Effect of Loud Music
While parents have often worried about their children listening to loud music, youths are now hearing warnings from another source—the musicians themselves. The reason? “More and more performers are discovering that their hearing is permanently damaged,” reports Time magazine. The problem begins when the sound-carrying hairs located in the inner ear are regularly exposed to noise above 100 decibels—rock concerts often are about 120. Thus, “repeated assaults by high-decibel rock,” explains Time, cause these hairs to flatten and “lose their resilience permanently.” One audiologist said that hours of music blasting through stereo earphones was as if “the nozzle of a fire hose [had] been stuck down the ear canal.”
Canada Apologizes
A shameful page in Canadian history was acknowledged by the Canadian government.
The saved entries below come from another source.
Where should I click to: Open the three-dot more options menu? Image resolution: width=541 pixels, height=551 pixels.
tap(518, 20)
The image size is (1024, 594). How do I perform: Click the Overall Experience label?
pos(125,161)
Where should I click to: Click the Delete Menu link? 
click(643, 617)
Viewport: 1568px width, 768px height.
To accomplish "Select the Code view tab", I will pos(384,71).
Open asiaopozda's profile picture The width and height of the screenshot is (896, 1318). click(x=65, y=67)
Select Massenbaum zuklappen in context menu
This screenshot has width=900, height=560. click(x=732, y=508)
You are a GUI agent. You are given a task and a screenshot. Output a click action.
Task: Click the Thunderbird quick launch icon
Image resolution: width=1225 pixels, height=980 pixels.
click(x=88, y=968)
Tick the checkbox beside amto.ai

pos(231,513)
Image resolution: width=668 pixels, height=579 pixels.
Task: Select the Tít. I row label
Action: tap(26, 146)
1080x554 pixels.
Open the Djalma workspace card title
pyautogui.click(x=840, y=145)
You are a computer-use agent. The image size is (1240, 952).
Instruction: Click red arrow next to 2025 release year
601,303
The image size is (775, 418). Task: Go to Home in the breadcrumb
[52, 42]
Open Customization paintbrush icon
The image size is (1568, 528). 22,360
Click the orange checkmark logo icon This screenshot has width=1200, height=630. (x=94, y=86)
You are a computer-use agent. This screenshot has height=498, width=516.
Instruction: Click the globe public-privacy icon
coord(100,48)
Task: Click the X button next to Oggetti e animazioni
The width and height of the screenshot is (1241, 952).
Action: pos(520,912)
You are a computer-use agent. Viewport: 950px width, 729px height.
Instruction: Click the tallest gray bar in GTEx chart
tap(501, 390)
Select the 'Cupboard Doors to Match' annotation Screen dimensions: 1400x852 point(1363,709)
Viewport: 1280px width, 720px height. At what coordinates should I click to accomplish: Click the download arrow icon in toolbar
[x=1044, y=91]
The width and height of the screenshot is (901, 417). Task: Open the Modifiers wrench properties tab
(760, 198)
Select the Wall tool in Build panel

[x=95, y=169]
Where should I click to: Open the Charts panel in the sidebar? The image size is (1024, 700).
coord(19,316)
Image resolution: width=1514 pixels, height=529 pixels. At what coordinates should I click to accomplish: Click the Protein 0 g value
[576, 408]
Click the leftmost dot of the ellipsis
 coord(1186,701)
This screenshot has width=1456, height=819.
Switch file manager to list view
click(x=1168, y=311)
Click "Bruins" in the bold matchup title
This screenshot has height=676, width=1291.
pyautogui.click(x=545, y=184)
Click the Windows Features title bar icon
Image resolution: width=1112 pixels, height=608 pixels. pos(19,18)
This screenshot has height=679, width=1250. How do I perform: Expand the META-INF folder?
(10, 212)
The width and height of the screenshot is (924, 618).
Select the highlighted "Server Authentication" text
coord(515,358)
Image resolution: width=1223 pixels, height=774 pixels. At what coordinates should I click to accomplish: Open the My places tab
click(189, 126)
During the heat of World War II, 21,000 Japanese Canadians were falsely accused of being traitors and imprisoned in work camps, unable to return home for six or seven years. An editorial in The Toronto Star notes that they had their “homes, farms, furniture, fishing boats, cars and other property confiscated and sold for a fraction of their worth, with proceeds used to pay for their imprisonment.” After World War II, the injustices continued. In 1946 about 2,000 Canadians were deported simply because they were of Japanese ancestry. Prime Minister Mulroney declared that to “put things right,” the Canadian Parliament publicly apologized for these injustices and would pay each surviving citizen $21,000 as compensation.